= Task item =
Below is a block of entries; repeat exactly the lines starting at the line that contains "The image size is (999, 629)." and ending at the line that contains "Select No for Animali ammessi", both included.

=== Record extracts ===

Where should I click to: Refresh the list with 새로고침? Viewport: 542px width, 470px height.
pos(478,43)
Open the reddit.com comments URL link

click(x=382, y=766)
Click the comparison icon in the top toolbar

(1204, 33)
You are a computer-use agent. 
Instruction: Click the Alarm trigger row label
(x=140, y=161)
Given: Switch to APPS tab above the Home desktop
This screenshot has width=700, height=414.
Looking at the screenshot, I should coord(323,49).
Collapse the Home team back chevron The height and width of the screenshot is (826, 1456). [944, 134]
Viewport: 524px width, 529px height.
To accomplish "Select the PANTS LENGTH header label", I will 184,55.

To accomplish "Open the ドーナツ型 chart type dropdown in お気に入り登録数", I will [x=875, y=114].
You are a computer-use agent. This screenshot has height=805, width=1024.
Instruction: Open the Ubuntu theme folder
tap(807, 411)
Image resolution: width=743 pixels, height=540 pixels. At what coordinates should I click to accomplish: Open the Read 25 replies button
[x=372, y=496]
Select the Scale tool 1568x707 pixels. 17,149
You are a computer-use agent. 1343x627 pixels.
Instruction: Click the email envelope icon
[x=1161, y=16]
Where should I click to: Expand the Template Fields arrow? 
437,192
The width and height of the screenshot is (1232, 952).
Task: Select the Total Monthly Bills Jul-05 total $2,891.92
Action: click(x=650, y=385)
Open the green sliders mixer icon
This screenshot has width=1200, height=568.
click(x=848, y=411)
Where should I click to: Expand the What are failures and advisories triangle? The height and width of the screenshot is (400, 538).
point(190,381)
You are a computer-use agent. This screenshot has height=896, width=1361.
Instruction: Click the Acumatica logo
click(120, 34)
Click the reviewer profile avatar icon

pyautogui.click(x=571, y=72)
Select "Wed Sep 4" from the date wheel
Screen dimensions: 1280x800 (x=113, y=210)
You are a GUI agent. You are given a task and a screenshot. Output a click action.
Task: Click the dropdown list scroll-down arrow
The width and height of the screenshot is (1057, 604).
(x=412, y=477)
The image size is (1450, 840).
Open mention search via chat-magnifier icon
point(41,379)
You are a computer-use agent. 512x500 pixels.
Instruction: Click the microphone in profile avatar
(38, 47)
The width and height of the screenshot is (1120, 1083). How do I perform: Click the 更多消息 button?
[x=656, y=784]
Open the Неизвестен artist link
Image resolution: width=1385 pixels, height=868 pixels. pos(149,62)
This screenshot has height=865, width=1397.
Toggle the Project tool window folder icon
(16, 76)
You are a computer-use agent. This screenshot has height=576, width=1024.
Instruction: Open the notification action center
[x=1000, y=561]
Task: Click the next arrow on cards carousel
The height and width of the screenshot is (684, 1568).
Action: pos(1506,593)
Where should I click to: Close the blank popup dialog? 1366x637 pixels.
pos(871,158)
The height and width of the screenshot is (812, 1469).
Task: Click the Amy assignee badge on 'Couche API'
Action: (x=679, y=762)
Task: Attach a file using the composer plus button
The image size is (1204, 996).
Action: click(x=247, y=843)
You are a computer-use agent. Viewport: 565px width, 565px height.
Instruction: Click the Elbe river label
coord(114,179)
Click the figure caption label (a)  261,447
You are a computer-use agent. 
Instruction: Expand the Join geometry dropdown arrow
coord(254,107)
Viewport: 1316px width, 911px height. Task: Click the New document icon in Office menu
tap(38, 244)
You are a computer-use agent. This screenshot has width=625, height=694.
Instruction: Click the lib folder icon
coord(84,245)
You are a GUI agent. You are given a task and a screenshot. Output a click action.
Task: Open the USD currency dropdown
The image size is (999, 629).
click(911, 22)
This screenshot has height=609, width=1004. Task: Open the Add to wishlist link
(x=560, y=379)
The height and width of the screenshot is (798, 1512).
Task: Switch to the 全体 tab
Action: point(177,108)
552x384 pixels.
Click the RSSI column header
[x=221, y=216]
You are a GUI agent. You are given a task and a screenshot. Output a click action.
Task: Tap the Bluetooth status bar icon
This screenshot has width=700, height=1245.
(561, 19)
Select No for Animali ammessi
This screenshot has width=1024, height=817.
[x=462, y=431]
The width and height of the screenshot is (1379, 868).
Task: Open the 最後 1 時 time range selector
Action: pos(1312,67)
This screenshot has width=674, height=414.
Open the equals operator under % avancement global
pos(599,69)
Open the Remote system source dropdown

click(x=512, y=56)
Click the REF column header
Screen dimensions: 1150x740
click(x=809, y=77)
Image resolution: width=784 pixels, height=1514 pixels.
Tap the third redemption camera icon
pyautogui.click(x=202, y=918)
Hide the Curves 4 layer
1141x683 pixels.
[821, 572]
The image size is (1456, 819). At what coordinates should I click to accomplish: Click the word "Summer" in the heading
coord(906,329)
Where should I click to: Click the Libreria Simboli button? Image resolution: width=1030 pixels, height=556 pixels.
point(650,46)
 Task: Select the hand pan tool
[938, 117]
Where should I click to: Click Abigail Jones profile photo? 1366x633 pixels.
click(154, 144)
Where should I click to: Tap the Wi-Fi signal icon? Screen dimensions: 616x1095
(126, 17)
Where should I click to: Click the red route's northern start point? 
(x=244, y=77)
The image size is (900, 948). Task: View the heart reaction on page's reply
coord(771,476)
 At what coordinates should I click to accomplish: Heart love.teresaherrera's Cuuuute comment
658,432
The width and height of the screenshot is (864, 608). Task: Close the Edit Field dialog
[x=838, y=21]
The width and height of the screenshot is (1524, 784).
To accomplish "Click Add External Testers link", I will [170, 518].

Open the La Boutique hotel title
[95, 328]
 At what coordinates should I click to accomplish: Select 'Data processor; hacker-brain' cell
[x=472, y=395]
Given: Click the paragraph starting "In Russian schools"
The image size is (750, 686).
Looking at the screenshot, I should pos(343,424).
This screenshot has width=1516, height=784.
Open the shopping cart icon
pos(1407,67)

===

= The answer =
The image size is (999, 629).
click(911, 22)
This screenshot has height=609, width=1004. Task: Open the Add to wishlist link
(x=560, y=379)
The height and width of the screenshot is (798, 1512).
Task: Switch to the 全体 tab
Action: point(177,108)
552x384 pixels.
Click the RSSI column header
[x=221, y=216]
You are a GUI agent. You are given a task and a screenshot. Output a click action.
Task: Tap the Bluetooth status bar icon
This screenshot has width=700, height=1245.
(561, 19)
Select No for Animali ammessi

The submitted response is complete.